International Women’s Day: Tributes to gritty women who helped fight COVID-19 in Oman

Oman Monday 07/March/2022 21:53 PM
By: Times News Service
International Women’s Day: Tributes to gritty women who helped fight COVID-19 in Oman
Sobhi Ann John, Hospital employee at Al Hayat Hospital

Muscat: Women medical professionals in Oman have shared their experiences on what it was like to help those who were admitted to hospital for COVID-19 as well as when they themselves were infected with the disease.

On the occasion of International Women’s Day, Times of Oman spoke to three women in the country who faced the pandemic…and won.

Sobhi Ann John,  Hospital employee
The coronavirus, of course, does not distinguish between those who work in hospitals and those who are admitted there. After being blessed with a baby boy on 21 June, 2021, Sobhi Ann John contracted COVID a few days later, and tested positive for the virus on the 26th.

While the other members of her family were able to shake off COVID with minor symptoms, the virus showed her little mercy: Just three days after undergoing her C-section to bring her little bundle of joy into the world, Sobhi, an employee of Al Hayat Hospital, was rushed back into intensive care where she spent 12 days alone, fighting a bitter battle against the dreaded disease. Even during her darkest hour, however, there was someone who did not leave her side.

“It is often said that God comes to us in disguise and that is what happened to me as well,” she said. “I had a severe urinary sepsis along with continuous vomiting, severe diarrhoea, and to make it worse, bilateral pneumonia.”

Her constant vomiting also caused intense pain to her C-section incision, and the virus had debilitated her to such an extent that she could not get up from her bed.

Despite Sobhi believing she had seen her family and held her newborn son in her hands for the last time, her well-wishers sent a continuous stream of positive messages, assuring her that she indeed had the fortitude to overcome COVID.

“I told myself I would not give up, because I wanted to go back home and be with my newborn,” she recalled. “On the eighth day of my admission, the medicines I was administered finally began working and I showed signs of improvement.”
Despite being in unbearable pain, Sobhi knew she needed to get walking again so that she could soon leave the confines of her bed.

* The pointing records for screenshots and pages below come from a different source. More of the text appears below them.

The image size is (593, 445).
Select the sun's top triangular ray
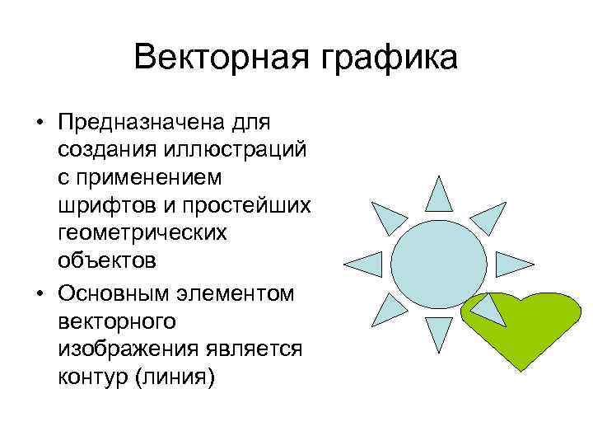point(441,194)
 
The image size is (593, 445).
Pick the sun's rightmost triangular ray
point(516,265)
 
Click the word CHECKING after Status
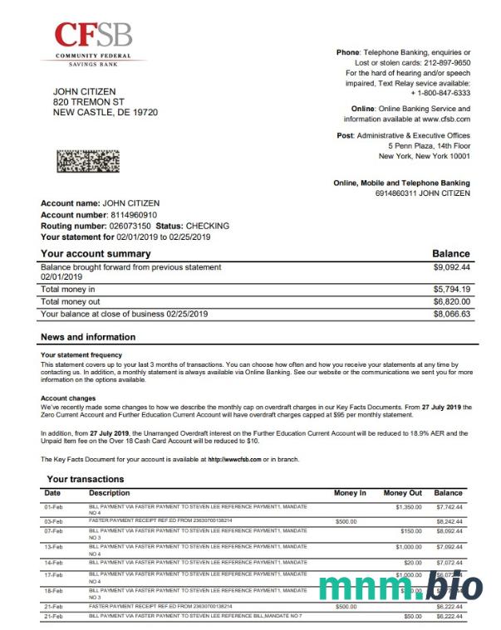[207, 226]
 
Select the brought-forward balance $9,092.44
[451, 267]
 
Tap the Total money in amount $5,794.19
[451, 289]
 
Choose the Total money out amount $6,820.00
[451, 302]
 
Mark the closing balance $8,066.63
[451, 315]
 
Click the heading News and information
[87, 337]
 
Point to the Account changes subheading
[69, 398]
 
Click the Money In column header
[350, 493]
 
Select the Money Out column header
[402, 493]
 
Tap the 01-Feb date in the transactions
[52, 506]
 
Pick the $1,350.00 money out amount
[408, 506]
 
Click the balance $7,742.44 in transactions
[449, 506]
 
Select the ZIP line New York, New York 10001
[424, 156]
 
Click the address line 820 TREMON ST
[88, 101]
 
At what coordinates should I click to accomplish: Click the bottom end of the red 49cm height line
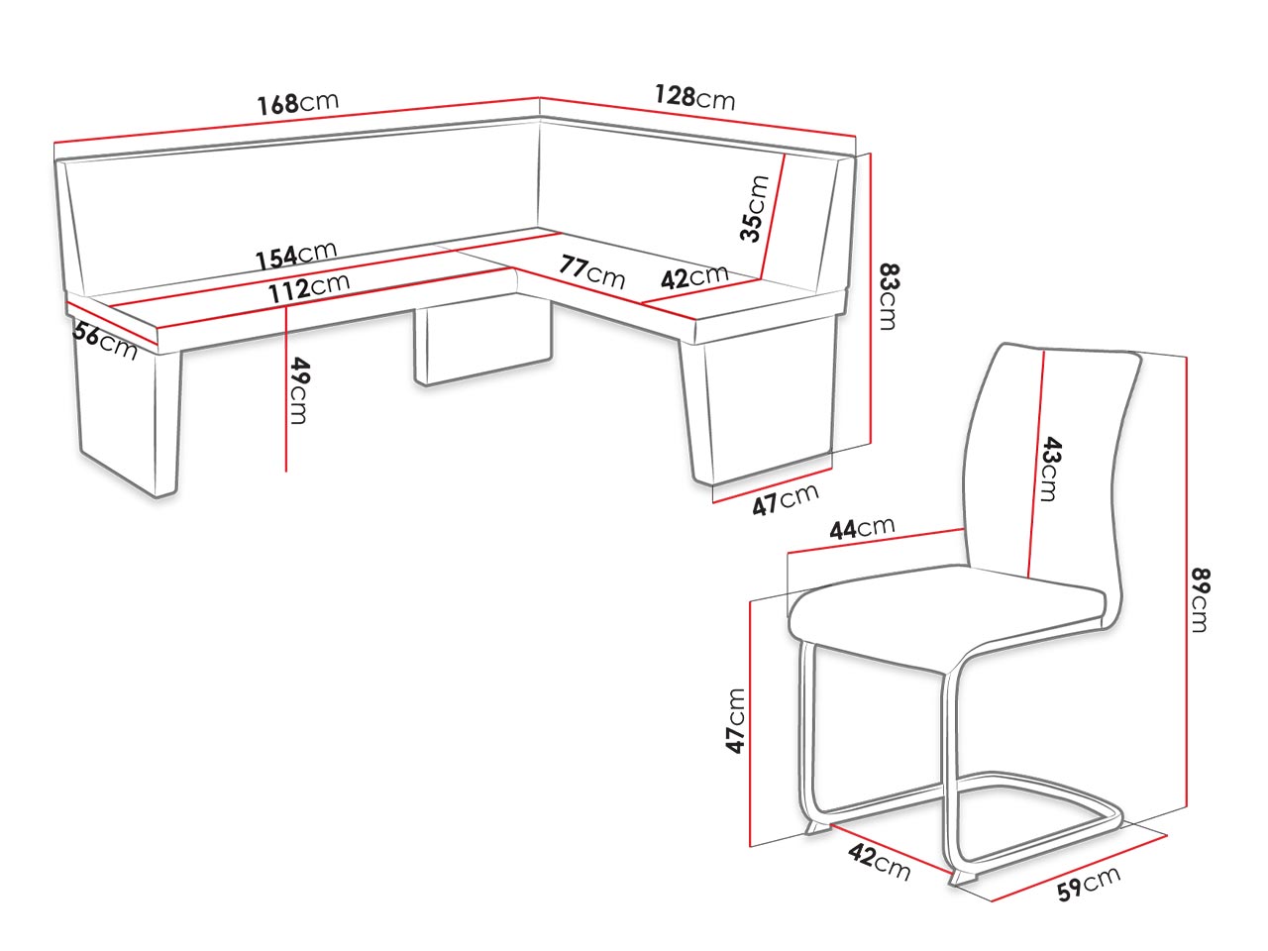click(x=286, y=472)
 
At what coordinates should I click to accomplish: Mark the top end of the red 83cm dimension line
click(x=870, y=154)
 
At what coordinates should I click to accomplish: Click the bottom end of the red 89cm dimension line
click(x=1186, y=806)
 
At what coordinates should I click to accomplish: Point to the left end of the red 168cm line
click(x=54, y=142)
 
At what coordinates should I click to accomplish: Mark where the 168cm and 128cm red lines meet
click(x=540, y=97)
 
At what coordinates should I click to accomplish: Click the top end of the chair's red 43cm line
click(x=1044, y=352)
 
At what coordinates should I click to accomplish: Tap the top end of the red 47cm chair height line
click(x=749, y=601)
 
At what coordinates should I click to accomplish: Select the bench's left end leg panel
click(x=127, y=415)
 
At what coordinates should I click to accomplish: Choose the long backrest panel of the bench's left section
click(x=300, y=208)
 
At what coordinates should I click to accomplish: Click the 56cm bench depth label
click(x=105, y=341)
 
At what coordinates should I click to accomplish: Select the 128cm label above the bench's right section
click(x=694, y=97)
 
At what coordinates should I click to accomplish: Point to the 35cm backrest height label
click(x=755, y=208)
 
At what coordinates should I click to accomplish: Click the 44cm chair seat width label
click(x=862, y=527)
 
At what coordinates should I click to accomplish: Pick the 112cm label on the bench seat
click(x=308, y=287)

Forcing herself to walk, she made a little bit of progress with each passing day, choosing not to give up in the face of overwhelming odds.

On the 12th day of her stay in hospital, her doctors told her the three words that just a few days ago, she never thought she would hear: “Go home, girl.”

Apart from the physical and mental stress COVID took on her body, Sobhi was left so weakened by the disease that she lost 15 kilos and needed assistance to walk even a few steps. Her success story, however, is not down to just one person, but many.

“With the support of my family, especially my mom, and my friends and the doctors and nurses who treated me, along with the blessings of the Almighty, I was able to once again walk on the path of life,” she said.

Suma Mamachan, ICU staff nurse
Suma Mamachan, an ICU staff nurse at Badr Al Sama’a Group of Hospitals, refused to shy away from her duty to help her fellow human beings, despite being pregnant with her second child during the second wave of the pandemic.
In doing her duty during times of extreme duress, Suma proved to not just herself, but to women across the globe that when there is a will, there is always a way. She did not give up her post despite being pregnant and continued to nurse COVID patients with full zeal, enthusiasm and devotion.

“Nurses are the main support staff as doctors treat patients,” she said. “My team was responsible for providing specialised care to COVID-19 patients in the ICU. So for us, it was a dual job. We not only had to ensure the safety of patients, relatives and others, but also look after ourselves. “I had to stand in as a family member, as a counsellor, a mentor and as someone who could provide physical and emotional support to them,” she admitted.

“In some cases, dying patients couldn’t even be with their loved ones. We would hold their hands and pray for them. Through it all, I learnt the values of responsibility, care, love, kindness and courage.”

Zakia Al Wali,  ICU staff nurse
Another warrior who refused to be cowed down by the pandemic was Zakia Al Wali, an ICU staff nurse at Khoula Hospital. Having worked there for more than five years, Zakia was ever-present throughout the pandemic. She admitted that the stresses it caused among people was not easy to deal with for the hospital staff, patients, family members and anyone else involved in battling the pandemic.

Taking out time to praise her staff for ensuring safety to the patients as well as providing care and emotional support, what remains with Zakia during her experiences, is the attitude of another pregnant woman patient, who she described as a “warrior”.

“This was probably the first case of a pregnant woman our hospital was dealing with, and I remember the patient showing strong will power when it came to fighting the disease,” she recalled. “She fought to recover and managed to get out of the ICU and had her baby. It was a very heartwarming story.”